→ Instruction a
Convert the lines of the pointing listing into a numbered list, starting at the first line of the listing and ending at the line containing "tap(30, 331)". Leave out blank lines.

→ Extract provided
January 21: League record. Los Angeles Lakers guard Kobe Bryant became the youngest player to score 25,000 career points.
February 1: Los Angeles Lakers franchise record. Guard Kobe Bryant became the leading scorer in Lakers' franchise history, surpassing Jerry West's previous franchise record of 25,192 points. Bryant scored 44 points on the night to bring his franchise point total to 25,208 points, 14th on the NBA's all-time scoring list.
March 5: Cleveland Cavaliers franchise record. Forward LeBron James became the franchise's all-time leader in minutes played with 21,573 in the Cavaliers' game against the Detroit Pistons, surpassing previous franchise leader Žydrūnas Ilgauskas.
March 12: Oklahoma City Thunder franchise record. Forward Kevin Durant had his 36th game with 30 or more points this season, breaking the franchise record set by Spencer Haywood in the 1972–73 season.
March 17: Toronto Raptors franchise record. Forward Chris Bosh becomes the first Raptor to score 10,000 points.
April 14: League record. Kevin Durant became the youngest scoring leader at the age of 21. Durant, who averaged 30.1 points per game, surpassed Max Zaslofsky who was the scoring leader in the 1947–48 BAA at the age of 22.
April 14: League record. Dwight Howard led the league in both rebounding and blocked shots. He became the only player to lead the league in blocks and rebounding in the same season twice, which he did consecutively.
December 2: Worst winless start of season. The New Jersey Nets lost to extend their losing streak to 18 since the start of the season. This set the record for the NBA's all-time worst winless start. The Nets broke the old record of 17 games, previously held by both the 1988–89 Miami Heat, who were in their first season, and the 1998–99Los Angeles Clippers, who were resuming play after a league-wide lockout.
December 21: Largest deficit overcome. The Sacramento Kings overcame a 35-point deficit to defeat the Chicago Bulls. This was the second largest deficit overcome in NBA history. The score was Sacramento 44, Chicago 79 with 8:50 remaining in the third quarter, whereupon the Kings rallied with a 58–19 run for the remainder of the game to win in regulation time. The final score was Sacramento 102, Chicago 98. The NBA record for this feat took place on November 27, 1996, when the Utah Jazz overcame a 36-point deficit to defeat the Denver Nuggets in regulation by a final score of Utah 107, Denver 103. The Jazz achieved this feat as the home team, while the Kings achieved it as the visiting team.
December 23: Fewest points scored in overtime. The Sacramento Kings failed to score in the overtime period in a game against the Cleveland Cavaliers, becoming the ninth team in NBA history to score zero points in overtime.

→ Instruction b
Name every team in the NBA records text whose entry is labeled as a franchise record.

(Records from a pointing dataset)
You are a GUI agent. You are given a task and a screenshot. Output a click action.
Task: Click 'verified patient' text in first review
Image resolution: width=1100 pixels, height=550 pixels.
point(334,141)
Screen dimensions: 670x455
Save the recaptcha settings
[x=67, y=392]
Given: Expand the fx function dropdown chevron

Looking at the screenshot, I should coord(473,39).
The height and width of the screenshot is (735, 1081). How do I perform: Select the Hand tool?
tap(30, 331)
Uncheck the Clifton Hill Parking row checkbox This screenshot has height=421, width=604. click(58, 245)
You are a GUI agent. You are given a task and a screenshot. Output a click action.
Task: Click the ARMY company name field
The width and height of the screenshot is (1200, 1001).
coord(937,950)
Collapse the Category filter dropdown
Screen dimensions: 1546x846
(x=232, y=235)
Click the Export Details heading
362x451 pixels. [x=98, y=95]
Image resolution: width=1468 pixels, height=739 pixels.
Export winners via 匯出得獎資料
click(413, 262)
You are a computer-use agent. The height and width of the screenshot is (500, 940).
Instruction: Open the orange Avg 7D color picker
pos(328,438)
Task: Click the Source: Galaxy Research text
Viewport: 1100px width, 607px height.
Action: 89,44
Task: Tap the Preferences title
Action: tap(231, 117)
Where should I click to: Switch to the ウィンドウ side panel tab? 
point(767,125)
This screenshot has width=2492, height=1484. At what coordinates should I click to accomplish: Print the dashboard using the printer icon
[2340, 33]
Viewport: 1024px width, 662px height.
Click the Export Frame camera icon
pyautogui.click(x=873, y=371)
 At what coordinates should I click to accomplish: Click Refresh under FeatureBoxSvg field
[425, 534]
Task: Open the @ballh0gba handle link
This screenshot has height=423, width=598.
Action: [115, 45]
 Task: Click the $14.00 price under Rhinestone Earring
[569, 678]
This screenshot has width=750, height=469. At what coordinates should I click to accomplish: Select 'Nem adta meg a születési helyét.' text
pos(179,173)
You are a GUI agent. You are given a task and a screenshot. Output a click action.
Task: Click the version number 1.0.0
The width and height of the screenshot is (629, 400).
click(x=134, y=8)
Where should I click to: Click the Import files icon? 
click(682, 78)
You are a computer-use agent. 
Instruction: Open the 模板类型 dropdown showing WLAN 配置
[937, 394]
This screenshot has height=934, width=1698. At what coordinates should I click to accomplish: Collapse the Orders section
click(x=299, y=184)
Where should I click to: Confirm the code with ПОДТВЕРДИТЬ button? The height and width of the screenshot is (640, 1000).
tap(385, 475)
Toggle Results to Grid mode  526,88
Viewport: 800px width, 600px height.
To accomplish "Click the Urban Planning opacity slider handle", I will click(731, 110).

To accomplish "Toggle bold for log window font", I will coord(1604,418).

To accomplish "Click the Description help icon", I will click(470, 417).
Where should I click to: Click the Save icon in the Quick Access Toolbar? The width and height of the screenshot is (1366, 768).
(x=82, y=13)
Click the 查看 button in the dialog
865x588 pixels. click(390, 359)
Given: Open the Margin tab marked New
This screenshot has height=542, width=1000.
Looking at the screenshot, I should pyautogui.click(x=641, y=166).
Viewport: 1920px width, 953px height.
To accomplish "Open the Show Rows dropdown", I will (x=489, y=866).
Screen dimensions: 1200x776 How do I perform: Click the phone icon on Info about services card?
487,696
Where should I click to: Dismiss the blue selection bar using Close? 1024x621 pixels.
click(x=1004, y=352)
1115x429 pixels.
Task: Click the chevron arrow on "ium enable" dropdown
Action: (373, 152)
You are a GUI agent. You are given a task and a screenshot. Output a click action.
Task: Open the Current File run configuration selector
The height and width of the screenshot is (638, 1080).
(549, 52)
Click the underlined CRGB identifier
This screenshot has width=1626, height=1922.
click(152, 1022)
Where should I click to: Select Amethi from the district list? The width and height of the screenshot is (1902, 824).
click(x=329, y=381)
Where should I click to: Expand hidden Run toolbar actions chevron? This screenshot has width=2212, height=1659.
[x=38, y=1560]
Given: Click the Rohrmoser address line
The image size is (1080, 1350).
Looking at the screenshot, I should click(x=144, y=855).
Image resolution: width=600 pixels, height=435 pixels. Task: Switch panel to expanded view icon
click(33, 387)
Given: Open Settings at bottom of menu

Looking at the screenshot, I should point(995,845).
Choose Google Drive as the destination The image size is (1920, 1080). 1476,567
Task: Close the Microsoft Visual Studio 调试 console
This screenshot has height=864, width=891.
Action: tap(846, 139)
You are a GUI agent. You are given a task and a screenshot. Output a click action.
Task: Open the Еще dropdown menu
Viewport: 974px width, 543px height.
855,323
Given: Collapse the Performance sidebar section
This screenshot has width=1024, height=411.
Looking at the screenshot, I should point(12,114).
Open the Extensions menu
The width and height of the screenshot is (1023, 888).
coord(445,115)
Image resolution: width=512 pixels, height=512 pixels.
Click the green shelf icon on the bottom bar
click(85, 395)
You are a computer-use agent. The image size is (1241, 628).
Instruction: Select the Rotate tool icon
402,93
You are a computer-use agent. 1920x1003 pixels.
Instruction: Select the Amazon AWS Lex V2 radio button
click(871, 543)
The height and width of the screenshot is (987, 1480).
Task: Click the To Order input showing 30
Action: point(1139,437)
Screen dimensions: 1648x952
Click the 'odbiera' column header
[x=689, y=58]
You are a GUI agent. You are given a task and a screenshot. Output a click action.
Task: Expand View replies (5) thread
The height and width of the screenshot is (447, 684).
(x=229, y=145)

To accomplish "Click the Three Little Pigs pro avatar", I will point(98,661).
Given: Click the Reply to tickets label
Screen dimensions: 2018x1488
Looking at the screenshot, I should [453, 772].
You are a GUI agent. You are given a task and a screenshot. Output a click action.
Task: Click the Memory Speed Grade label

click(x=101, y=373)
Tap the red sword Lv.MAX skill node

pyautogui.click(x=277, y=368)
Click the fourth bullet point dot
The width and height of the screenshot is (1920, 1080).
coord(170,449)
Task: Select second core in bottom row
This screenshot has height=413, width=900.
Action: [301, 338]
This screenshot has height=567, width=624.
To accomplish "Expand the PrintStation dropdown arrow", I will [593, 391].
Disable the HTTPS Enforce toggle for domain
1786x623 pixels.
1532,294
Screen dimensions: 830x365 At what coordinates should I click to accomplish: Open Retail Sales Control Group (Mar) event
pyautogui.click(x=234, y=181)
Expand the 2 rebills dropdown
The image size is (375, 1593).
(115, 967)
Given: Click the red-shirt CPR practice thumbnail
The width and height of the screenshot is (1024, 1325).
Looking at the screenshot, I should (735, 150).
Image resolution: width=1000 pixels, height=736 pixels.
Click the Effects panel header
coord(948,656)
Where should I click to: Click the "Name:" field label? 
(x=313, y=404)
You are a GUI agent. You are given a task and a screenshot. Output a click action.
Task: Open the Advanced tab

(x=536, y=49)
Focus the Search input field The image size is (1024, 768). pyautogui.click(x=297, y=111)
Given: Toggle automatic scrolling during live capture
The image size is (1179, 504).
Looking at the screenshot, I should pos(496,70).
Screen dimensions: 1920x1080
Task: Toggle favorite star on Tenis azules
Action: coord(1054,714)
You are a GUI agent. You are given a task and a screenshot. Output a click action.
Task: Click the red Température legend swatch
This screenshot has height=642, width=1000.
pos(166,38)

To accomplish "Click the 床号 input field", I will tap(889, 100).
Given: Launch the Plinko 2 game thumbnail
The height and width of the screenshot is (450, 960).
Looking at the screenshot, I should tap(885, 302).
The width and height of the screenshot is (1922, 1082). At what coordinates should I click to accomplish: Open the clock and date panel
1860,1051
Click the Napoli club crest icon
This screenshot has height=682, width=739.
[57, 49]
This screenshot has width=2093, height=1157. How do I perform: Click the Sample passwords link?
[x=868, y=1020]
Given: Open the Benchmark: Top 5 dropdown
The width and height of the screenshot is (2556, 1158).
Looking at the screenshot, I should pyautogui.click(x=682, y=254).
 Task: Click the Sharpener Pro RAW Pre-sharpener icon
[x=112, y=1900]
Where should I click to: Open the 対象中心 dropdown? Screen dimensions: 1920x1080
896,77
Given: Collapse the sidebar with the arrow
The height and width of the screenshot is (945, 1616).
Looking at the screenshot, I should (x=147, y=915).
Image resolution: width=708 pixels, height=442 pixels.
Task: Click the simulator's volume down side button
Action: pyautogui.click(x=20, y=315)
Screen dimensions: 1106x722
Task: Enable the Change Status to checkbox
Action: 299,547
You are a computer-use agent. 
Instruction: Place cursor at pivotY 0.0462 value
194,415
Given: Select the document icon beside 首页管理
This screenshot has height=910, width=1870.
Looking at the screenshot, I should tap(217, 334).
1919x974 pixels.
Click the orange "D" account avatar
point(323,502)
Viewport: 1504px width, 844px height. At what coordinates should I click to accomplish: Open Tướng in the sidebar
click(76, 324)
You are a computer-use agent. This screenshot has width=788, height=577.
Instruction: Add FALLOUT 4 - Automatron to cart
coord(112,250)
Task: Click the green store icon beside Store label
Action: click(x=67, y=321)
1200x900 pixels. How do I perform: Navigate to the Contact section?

→ Answer a
1. You are a GUI agent. You are given a task and a screenshot. Output a click action.
2. Task: Click 'verified patient' text in first review
3. Image resolution: width=1100 pixels, height=550 pixels.
4. point(334,141)
5. Screen dimensions: 670x455
6. Save the recaptcha settings
7. [x=67, y=392]
8. Given: Expand the fx function dropdown chevron
9. Looking at the screenshot, I should coord(473,39).
10. The height and width of the screenshot is (735, 1081). How do I perform: Select the Hand tool?
11. tap(30, 331)

→ Answer b
Los Angeles Lakers
Cleveland Cavaliers
Oklahoma City Thunder
Toronto Raptors